Start of Data shown

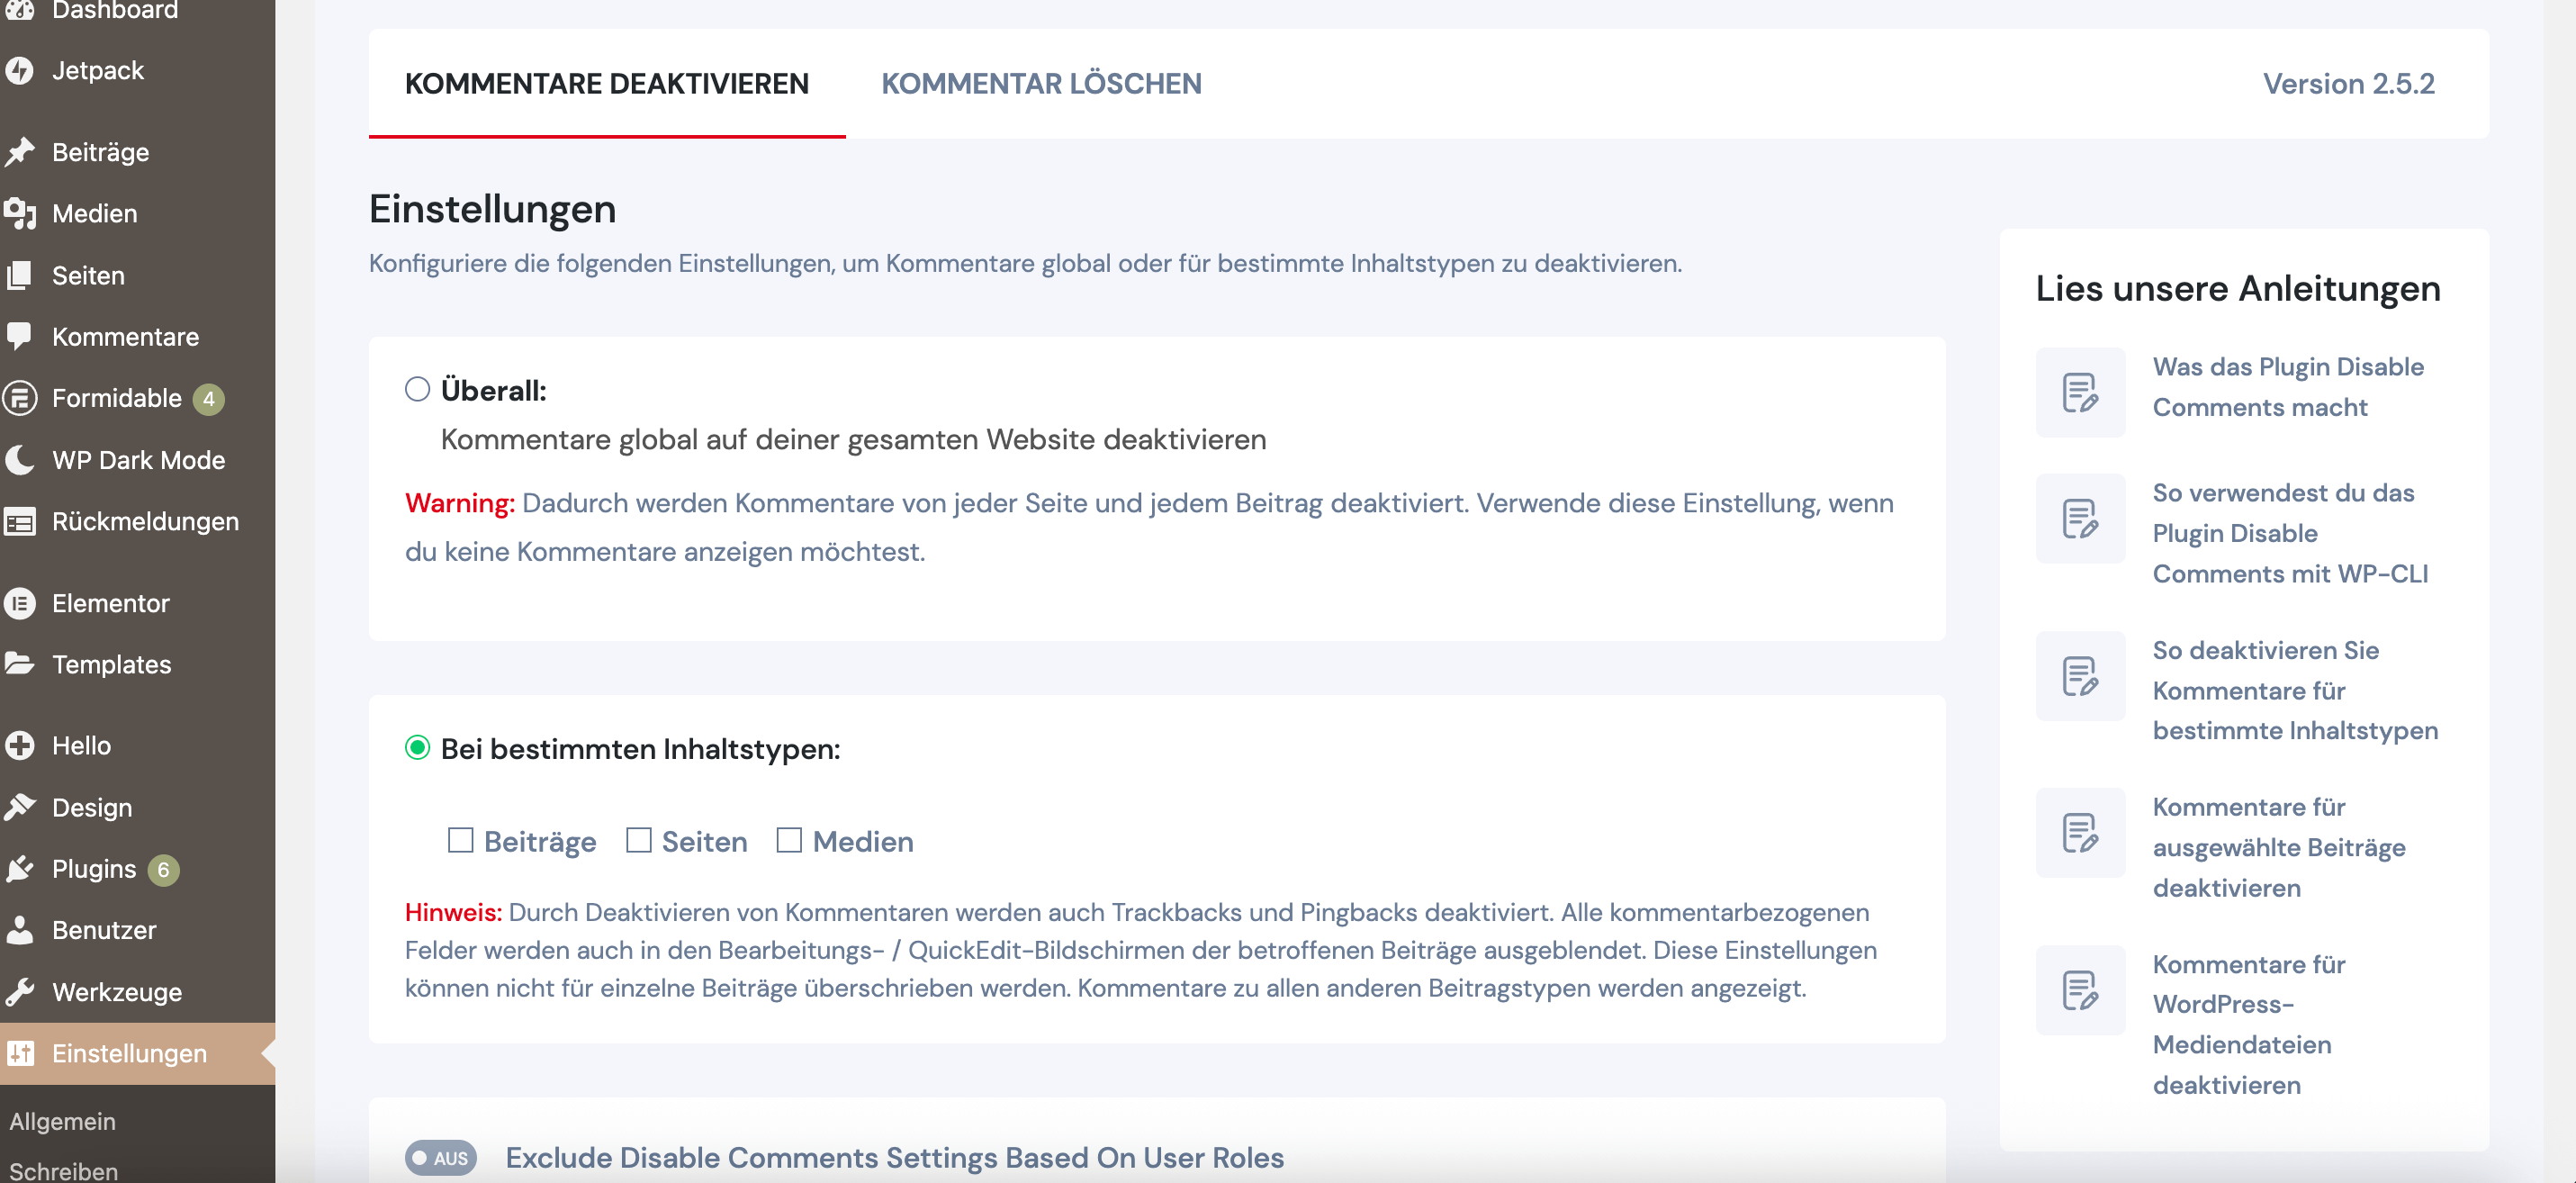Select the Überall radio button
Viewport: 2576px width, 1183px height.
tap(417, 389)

End of Data shown
Start of Data shown

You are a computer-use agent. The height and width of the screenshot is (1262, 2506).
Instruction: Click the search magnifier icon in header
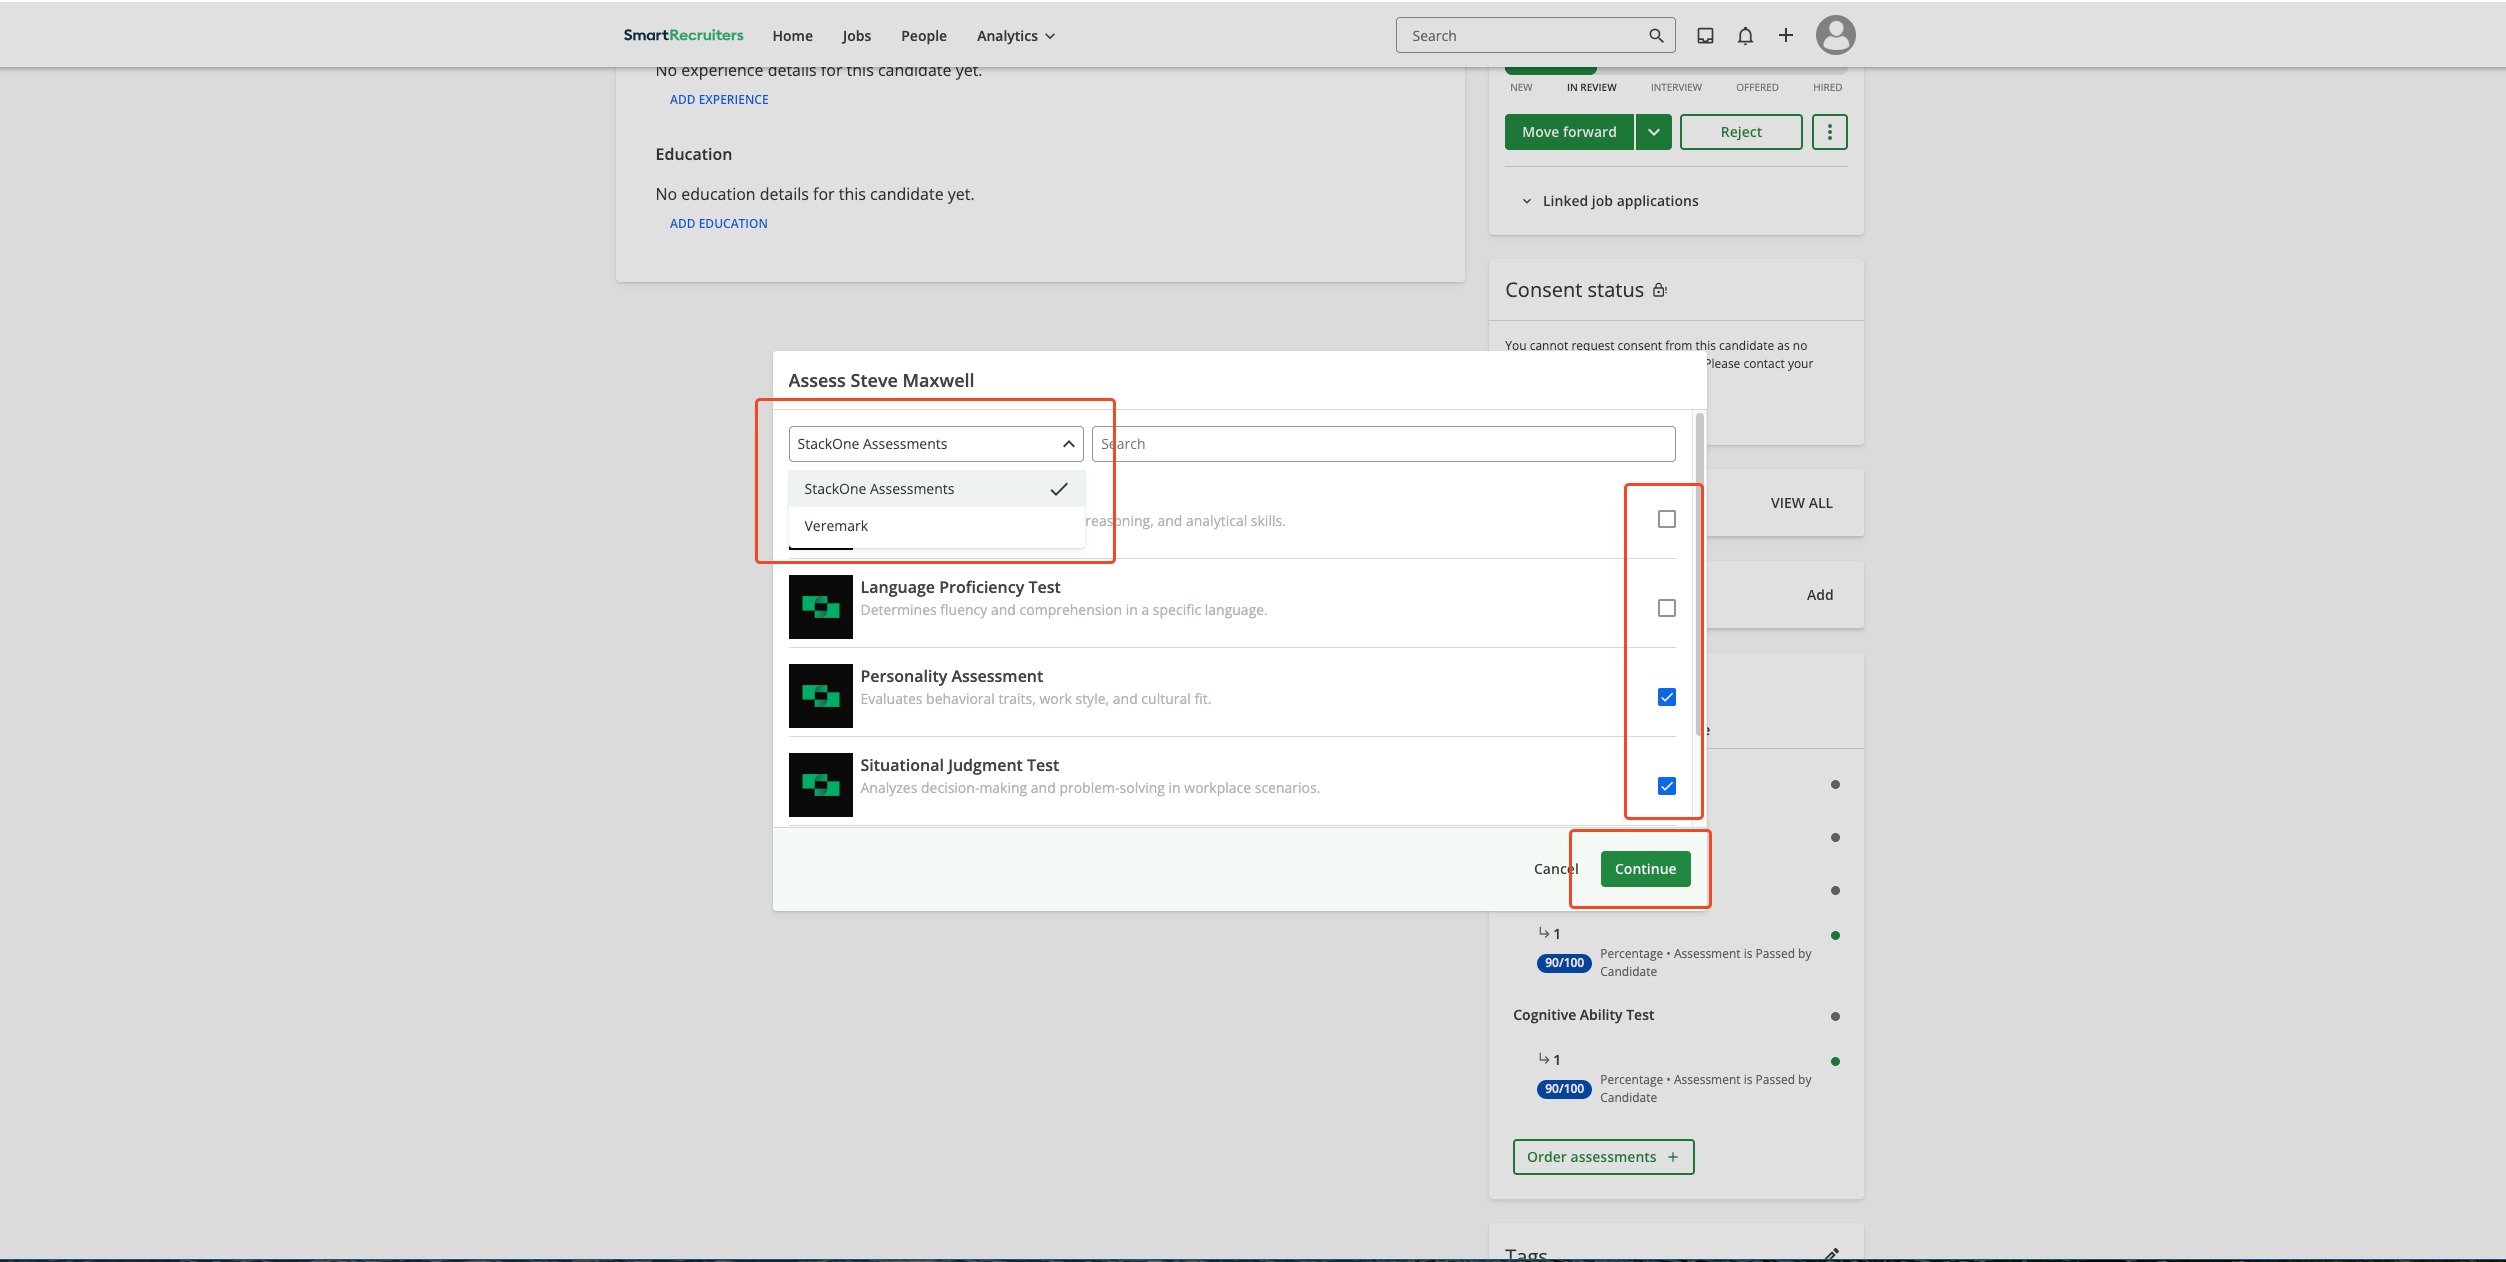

End of Data shown

* What is being asked
Return only the stretch of the material above from the line holding "You are a computer-use" through the line holding "Instruction: Click the", copied exactly.

* Result of this exercise
You are a computer-use agent. The height and width of the screenshot is (1262, 2506).
Instruction: Click the search magnifier icon in header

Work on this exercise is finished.